Extract
******
Silicon Valley Tech News Roundup – October 3rd
Ozy Media ceases operations – 10/1
On Friday, Ozy Media released a statement announcing the company is ceasing operations.
In part, the statement to CNN Business said: “At Ozy, we have been blessed with a remarkable team of dedicated staff. Many of them are world-class journalists and experienced professionals to whom we owe tremendous gratitude, and who are wonderful colleagues. It is therefore with the heaviest of hearts that we must announce today that we are closing Ozy’s doors.”
Earlier in the week, the New York Times exposé shed light on questionable business practices like promotion of their content and the annual event Ozy Fest. In a conference call with Goldman Sachs, Ozy’s co-founder and COO Samir Rao impersonated a YouTube executive. At the time, Goldman Sachs was interested in investing $40 million in the company. Furthermore, the exposé claims Ozy Media inflated monthly unique visitors count. Meanwhile, a CNN Business report examined Ozy Media’s workplace culture that some former staffers called “abusive”.
The founder and CEO Carlos Watson established the company as a digital media news site in 2013. Previously Watson worked as a host and commentator at CNN, CNBC, and MSNBC.
Facebook testifies about social media impact on mental health of children – 9/30
Antigone Davis, Facebook Head of Safety, testified in front of the Senate Commerce, science, and transportation subcommittee on consumer protection, product safety, and data security about child protection. Davis defended Instagram and testified the platform “affirmatively helped” young people.
******
Extracted information

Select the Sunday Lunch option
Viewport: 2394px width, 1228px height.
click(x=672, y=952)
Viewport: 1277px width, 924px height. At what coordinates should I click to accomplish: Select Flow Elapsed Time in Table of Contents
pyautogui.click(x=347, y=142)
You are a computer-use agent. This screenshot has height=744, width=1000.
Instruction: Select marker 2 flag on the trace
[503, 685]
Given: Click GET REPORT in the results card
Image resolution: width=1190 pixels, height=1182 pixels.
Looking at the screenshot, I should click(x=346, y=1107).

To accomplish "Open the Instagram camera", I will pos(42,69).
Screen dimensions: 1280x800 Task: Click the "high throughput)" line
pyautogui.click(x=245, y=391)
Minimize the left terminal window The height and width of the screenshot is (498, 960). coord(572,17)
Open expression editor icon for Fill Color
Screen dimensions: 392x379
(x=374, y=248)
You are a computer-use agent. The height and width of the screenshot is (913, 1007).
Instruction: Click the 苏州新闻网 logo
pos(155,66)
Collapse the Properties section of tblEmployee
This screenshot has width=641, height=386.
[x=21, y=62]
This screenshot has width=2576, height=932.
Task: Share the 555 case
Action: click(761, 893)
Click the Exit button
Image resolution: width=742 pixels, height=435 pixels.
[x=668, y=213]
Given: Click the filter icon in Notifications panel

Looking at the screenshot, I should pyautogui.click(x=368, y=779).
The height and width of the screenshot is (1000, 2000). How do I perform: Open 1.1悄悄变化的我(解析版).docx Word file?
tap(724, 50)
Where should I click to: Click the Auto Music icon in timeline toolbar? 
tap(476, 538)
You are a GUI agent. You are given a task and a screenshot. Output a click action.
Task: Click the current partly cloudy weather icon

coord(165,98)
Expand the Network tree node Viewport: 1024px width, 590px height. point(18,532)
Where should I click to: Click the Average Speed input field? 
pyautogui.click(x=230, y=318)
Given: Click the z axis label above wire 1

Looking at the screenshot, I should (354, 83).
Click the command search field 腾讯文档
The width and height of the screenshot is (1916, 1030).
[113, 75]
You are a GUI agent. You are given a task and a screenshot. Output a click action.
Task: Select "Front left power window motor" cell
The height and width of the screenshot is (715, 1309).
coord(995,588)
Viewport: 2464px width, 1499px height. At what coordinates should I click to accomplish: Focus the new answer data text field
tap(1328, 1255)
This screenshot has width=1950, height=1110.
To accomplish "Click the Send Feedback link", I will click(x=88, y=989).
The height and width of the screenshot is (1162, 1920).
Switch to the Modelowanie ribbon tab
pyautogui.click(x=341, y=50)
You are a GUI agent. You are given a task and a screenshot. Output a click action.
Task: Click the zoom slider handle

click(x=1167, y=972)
******
What to do
a) Answer these questions from the tech news roundup:
(i) Whom did Samir Rao impersonate during the conference call with Goldman Sachs?
(ii) In what year did Carlos Watson establish Ozy as a digital media news site?
(iii) What title does the roundup give Antigone Davis at Facebook?
b) Carry on the tech news roundup from its final sentence about Antigone Davis.
The material has no connection to the tech news roundup.

Answers by task
a)
(i) A YouTube executive.
(ii) 2013.
(iii) Facebook Head of Safety.

b)
Earlier in September, a report by the Wall Street Journal published Facebook’s research leaked by a whistleblower. The research found Instagram has a negative impact on the body image and self-esteem of teens.
In her testimony, Davis stated: “We conduct this research, to make our platform better, to minimize the bad and maximize the good and to proactively identify where we can improve… We want our platforms to be a place for meaningful interactions with friends and family, and we cannot achieve that goal if people do not feel safe.”
As Richard Blumenthal, the Head of the Senate subcommittee, pointed out – in August, Facebook denied the existence of research about the negative impact of social media on the mental health of children.
Blumenthal stated: “We know it chooses the growth of its products over the well-being of our children… It is failing to hold itself accountable, and the question that haunts me is how can we or parents or anyone trust Facebook.”
During the hearing, Davis failed to answer questions from the subcommittee. She said she had to consult with the relevant Facebook teams.
El Salvador mines bitcoin utilizing the power of volcano – 10/1
On Friday, El Salvador’s President Nayib Bukele tweeted that El Salvador harnessed volcanic power to mine for bitcoins. The country mined 0.00599179 bitcoin (equivalent to $269). In his tweet, Bukele said the project is a work in progress as the country is still installing the mining equipment.
A teaser video tweeted by the President with the caption “First steps” includes shots of government-labeled bitcoin mining rigs and an energy factory located close to a volcano. The viral video has 2.3 million views.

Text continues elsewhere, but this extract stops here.